Goldman Sachs’ CEO was seen as a dead man walking. A year later, the “David Solomon” era is being hailed as a success

(Credit: Courtesy of Bloomberg)

Less than a year after critics were calling for David Solomon to step down from Goldman Sachs, the once maligned investment bank is now considered a “big success” under its CEO, according to an analyst note.

Shares of Goldman Sachs are up about 21% year- to-date and have gained nearly 53% since the end of October, according to a July 7 research note from Devin Ryan, managing director and senior research analyst at Citizens JMP. This beats the S&P 500, which has risen about 17% so far this year and is up 33% since October. 

Goldman’s global banking & markets, or GBM, unit has gained more market share than any large bank peer, while the bank has significantly grown its durable revenue streams. The stock has appreciated 106% since Solomon's first day as CEO on October 1, 2018, Ryan said in the note. 

Goldman has increased market share for global banking and markets by about 350 basis points, which Ryan said is the biggest gain in its peer group. Ryan declared that the “David Solomon era” at Goldman was a big success and boosted his price target to $525 from $460, according to the note. On Tuesday, Goldman’s stock closed up nearly 2% to $473.49 while Its market cap stood at about $153 billion.

Goldman has suffered through some very public bumps. The investment bank reorganized in 2022 and stepped back from its foray into consumer banking. This led to the sale of specialty lender Greensky to Sixth Street and the departure of Stephanie Cohen, a key Solomon lieutenant and once one of the most powerful women at Goldman. (The move into consumer banking was costly. Goldman in January 2023 disclosed that it had lost about $3 billion tied to the business, according to the New York Times.)  
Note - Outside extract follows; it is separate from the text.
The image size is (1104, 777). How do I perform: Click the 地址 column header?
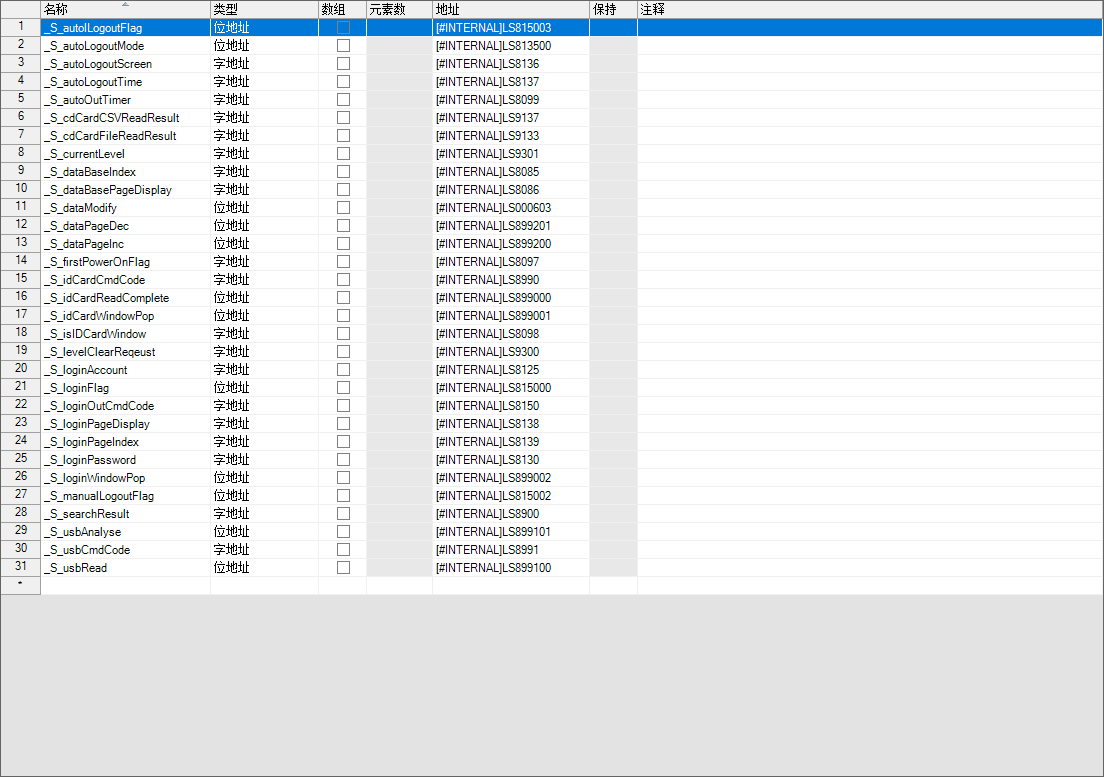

Goldman also laid off thousands of workers last year as the investment bank, a well-known M&A advisor, dealt with the continued slowdown in deals. Then, there was the negative press which quoted Goldman’s normally closed-mouth partners complaining about Solomon’s hard driving personality and his side hustle as DJ.

“To be clear, every step wasn’t perfect (e.g., consumer business retrenchment), but when looking at the execution in totality, the past handful of years have been a big success by our measure,” Ryan said in an email to Fortune.

Many people missed the underlying momentum of Goldman’s key businesses, Ryan said. This includes leading market share gains in global banking & markets, rapid fundraising, and broader growth within its asset & wealth management unit, which was much stronger than the results reflected given the abnormally challenging operating environment in 2022 and 2023, Ryan said. 

Alternatives to be major Goldman driver

“As the operating environment begins to recover, the market is waking up to the firm’s potential today (also reflected in the current record share price), and we still see more room from here as we expect GBM market share gains will continue and for the AWM segment to experience a sharp acceleration in earnings as market conditions improve and recently raised alternative assets increasingly earn management and incentive fees at high margins,” Ryan noted.

Ryan expects the investment bank’s asset & wealth management business to contribute more  to Goldman’s top and bottom lines, according to the note. Goldman’s alternatives platform, which includes private equity and private credit, is also anticipated to be a major driver, he said. Goldman has raised $265 billion in Alts AUM since 2019, bringing firmwide Alts AUM to about $500 billion, Ryan said. (Goldman Alts AUM was $456 billion as of Sept. 30, 2023, according to the firm’s website.)"Goldman Sachs has been a great story over the past several years, and we still see runway ahead as the capital markets ‘normalize’  and the value of its Asset & Wealth Management business becomes more evident to the market as earnings power accelerates materially,” Ryan said in the note.